大阪螺子製作所に入社した当時を振り返っていただけますか。

前職はネジと全く関係のない異業種で、顧客の意見を聞きながら一品一品対応していく営業の仕事でした。大阪螺子製作所には1999年に入社しましたが、率直に言って「硬直している」と感じました。
当時は標準品の売上が9割を占め、まさに「ネジ一筋」。毎月決まった注文があり、決まったモノをつくる状態で、今までつくったことがない製品の見積り依頼があった場合は、挑戦する前から断っていました。
ある時、顧客の所へ出向き、生の声を聞いた私は、痛烈な危機感を覚えました。「今の大阪螺子は、顧客ニーズに対応していける状態ではない」と。以前、外の会社にいたからこそだと思いますが、新鮮な目で会社組織を見直し、お客様の要望に対して柔軟に対応できる組織づくりや技術革新を進めなければいけないと考えました。

具体的にはどのような取り組みだったのでしょうか。

_ _ _

● 作業内容:
提示文の「当時は標準品の売上が9割を占」から始まり「ければいけないと考えました。」で終わる部分を、「標準品」を「規格品」に更新したうえで書き直してください。

● 収集資料:
_ _ _

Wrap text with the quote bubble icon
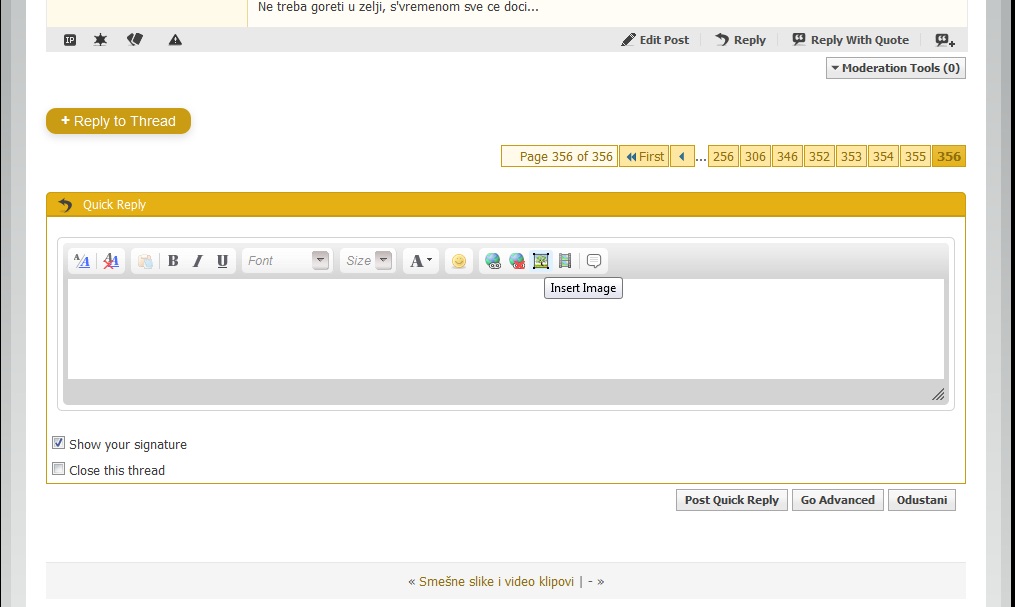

_ _ _

● 回答:
当時は規格品の売上が9割を占め、まさに「ネジ一筋」。毎月決まった注文があり、決まったモノをつくる状態で、今までつくったことがない製品の見積り依頼があった場合は、挑戦する前から断っていました。
ある時、顧客の所へ出向き、生の声を聞いた私は、痛烈な危機感を覚えました。「今の大阪螺子は、顧客ニーズに対応していける状態ではない」と。以前、外の会社にいたからこそだと思いますが、新鮮な目で会社組織を見直し、お客様の要望に対して柔軟に対応できる組織づくりや技術革新を進めなければいけないと考えました。